A New Semi-Private Restaurant Is Already Drawing LA’s Elite
Mason isn’t just a clubby atmosphere, it’s actually a club.
Walking into Mason is a shock to the eyes. Not because it has any outlandish décor or a strange layout. It’s just that after you’ve stood outside the restaurant’s subtly branded exterior, staring at the setting sun gleaming off the ocean on the other side of the Pacific Coast Highway, the darkness inside Mason is too much for your pupils to comprehend. Blinding light is replaced by the stark absence of it, producing a transporting effect. You’re no longer in California, but a dimly lit, clubby little space separate from the world you’re normally running in. That’s the point.
Across the country, restaurants featuring midcentury classic dishes like Mason does have proliferated.
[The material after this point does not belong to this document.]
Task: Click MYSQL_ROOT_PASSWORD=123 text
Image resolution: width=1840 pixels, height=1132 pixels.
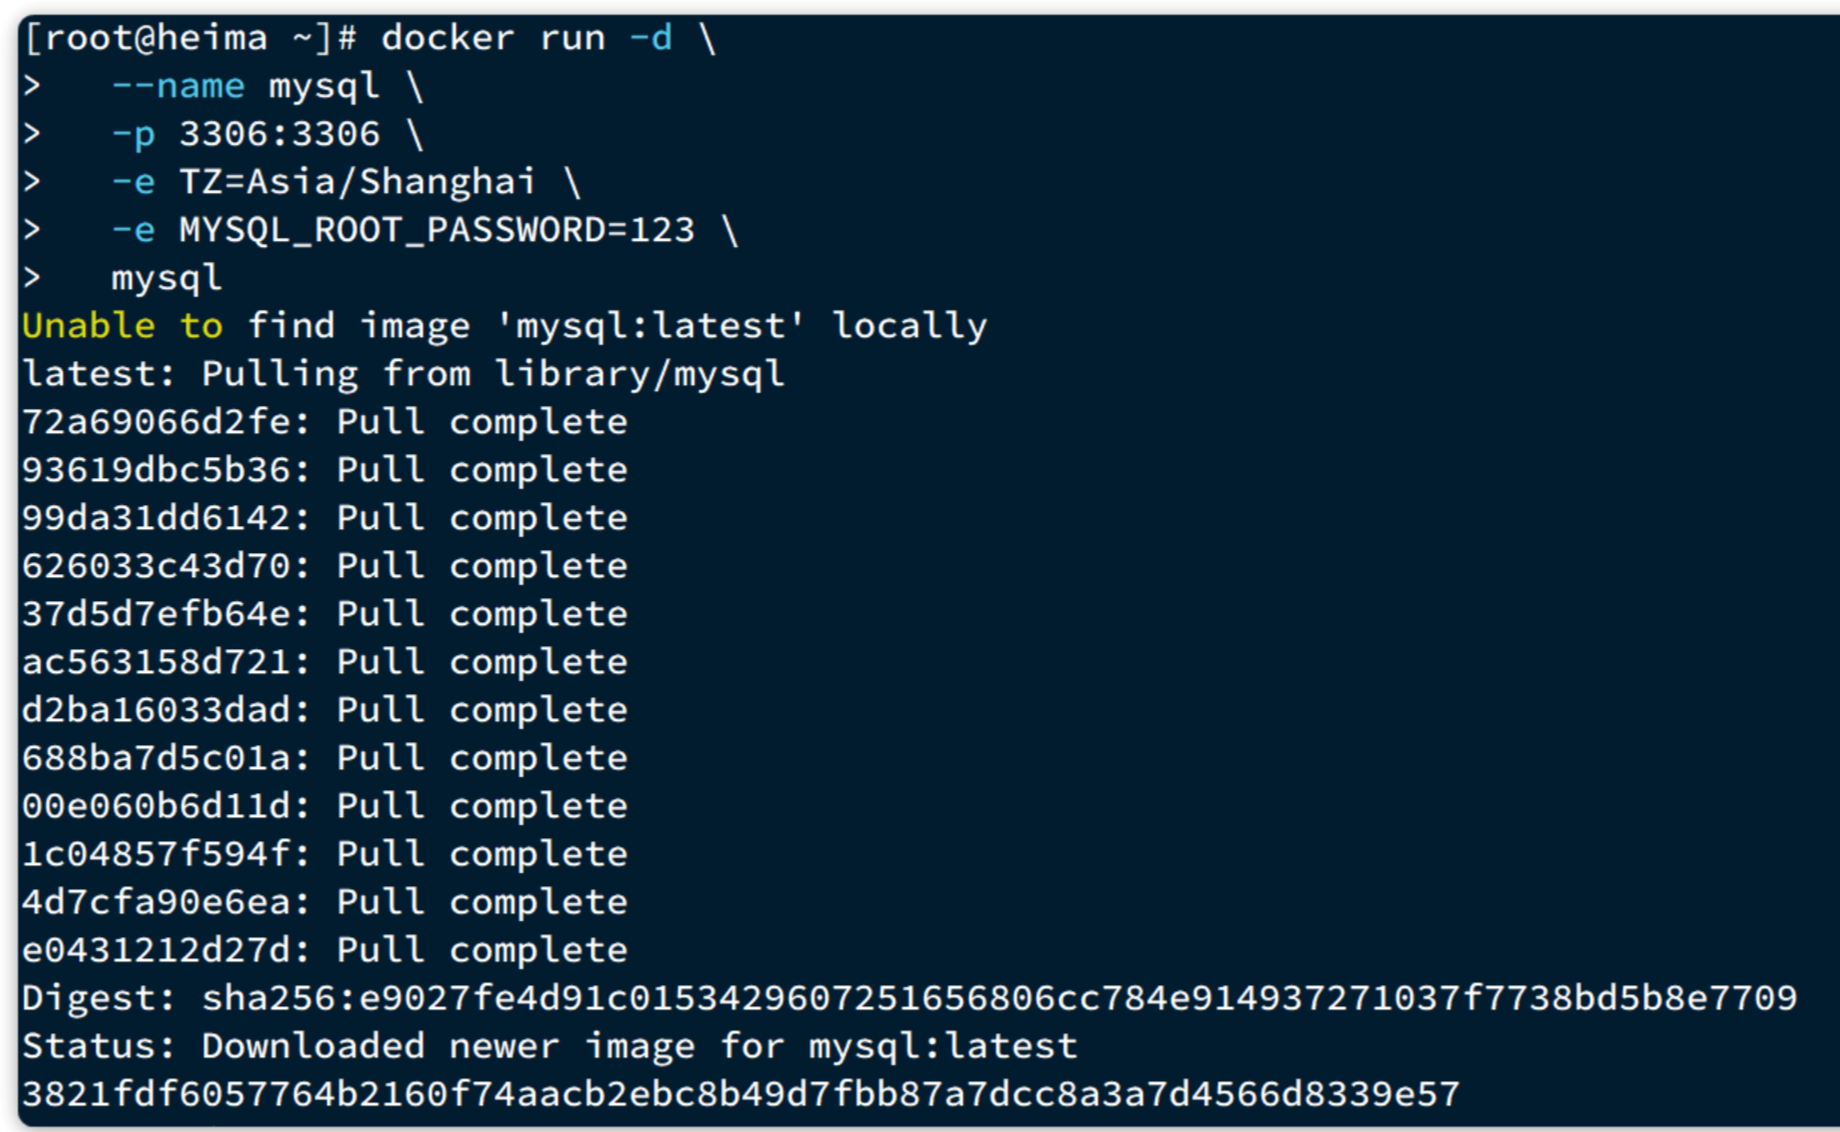Action: click(436, 230)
We’re in a golden era of red meat, Dover sole deboned tableside, wedge salads and creamed spinach. There’s The Grill and TAK Room in New York, Surf Club in Miami, Sara’s in Las Vegas, St Clair in Chicago, Selby’s in Silicon Valley and more. All of them offer a clubby atmosphere, but Mason is different in that there’s an actual club you can join.
Inspired by Rao’s in Harlem, John Terzian and Brian Toll have created a unique restaurant model for the City of Angels. The duo got their start in the hospitality business creating some of LA’s hottest clubs under their company H.Wood Group. Now they’re turning the volume down for something a little more intimate and definitely more exclusive. The six-seat bar and two tables are open to the public, but the rest is only for the select few. The tables in this little seaside restaurant have had standing reservations purchased. Want to make sure you have your favourite table every Wednesday? With a membership, it’s yours.